Thursday was a tough day for gold as bullion prices dropped over 2%, stopping out our speculative position in our favorite gold tracking ETF.

Exiting Our Position in BAR
Thursday was a tough day for gold as bullion prices dropped over 2%, stopping out our speculative position in our favorite gold tracking ETF.

The decline was blamed on investors preparing for next week’s Federal Reserve policy meeting, at which time the potential for reducing asset purchases will be discussed. Naturally, the prospect of tapering has some gold investors worried that diminished liquidity—and the corresponding potential for higher interest rates—will create a significant headwind for the yellow metal.

That fear was underscored by the 2% rally in the 10-year Treasury Yield Index (TNX) today, which certainly didn’t help matters for gold. The U.S. dollar index also showed strength, in turn further weighing on the metal.

The dollar’s recent strength is worth emphasizing since it has been arguably the main reason why gold hasn’t been able to get a meaningful rally started this summer. There are times when gold can rise in conjunction with a strengthening dollar, particularly when investors’ fears over the geopolitical or economic outlook are intense. Now isn’t one of those times, however.
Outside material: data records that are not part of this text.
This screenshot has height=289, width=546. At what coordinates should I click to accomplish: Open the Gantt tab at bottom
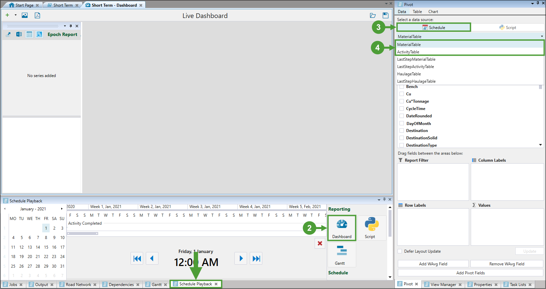coord(156,285)
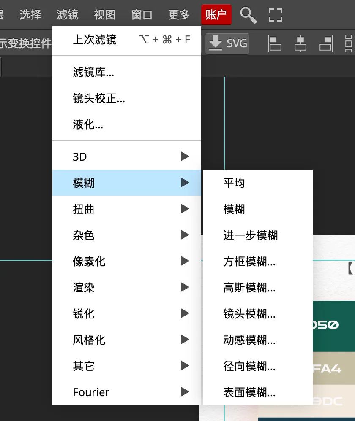Screen dimensions: 355x421
Task: Expand the 锐化 sharpen submenu
Action: [127, 314]
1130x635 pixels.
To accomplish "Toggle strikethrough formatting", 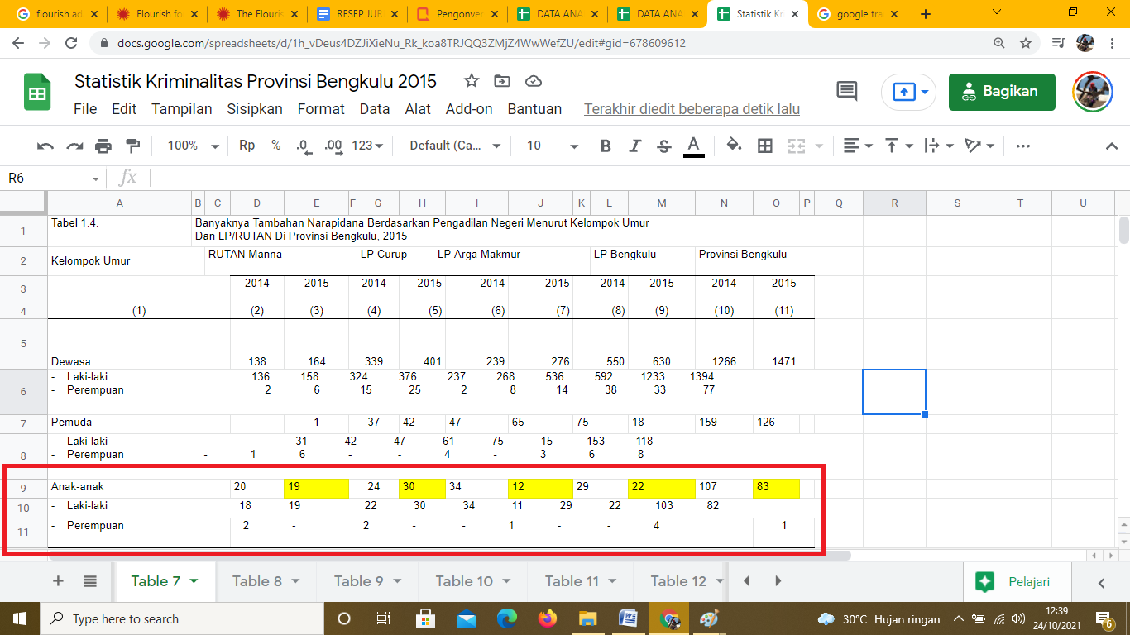I will 663,146.
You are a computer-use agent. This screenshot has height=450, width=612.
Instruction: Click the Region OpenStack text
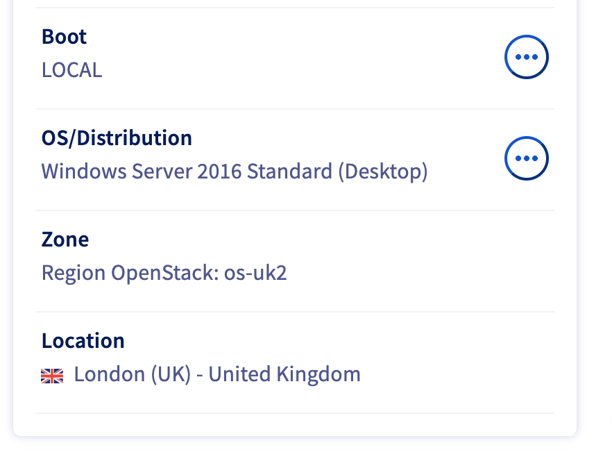tap(130, 273)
In fact, we’ve lately discussed the decisive lack of fear in the market and why the “fear factor” is essential for a stronger gold market. Fear—be it fear of inflation or geopolitical worries—is gold’s number one catalyst, and right now it’s not in sufficiently abundant supply to warrant a runaway gold bull. This can be seen when looking at the CBOE Volatility Index (VIX), which is currently at 18—well under the pivotal 25 level that indicates excessive fear—and a sign that investors’ fear levels aren’t sufficiently high to roil stock prices and thereby increase safe-haven demand for gold.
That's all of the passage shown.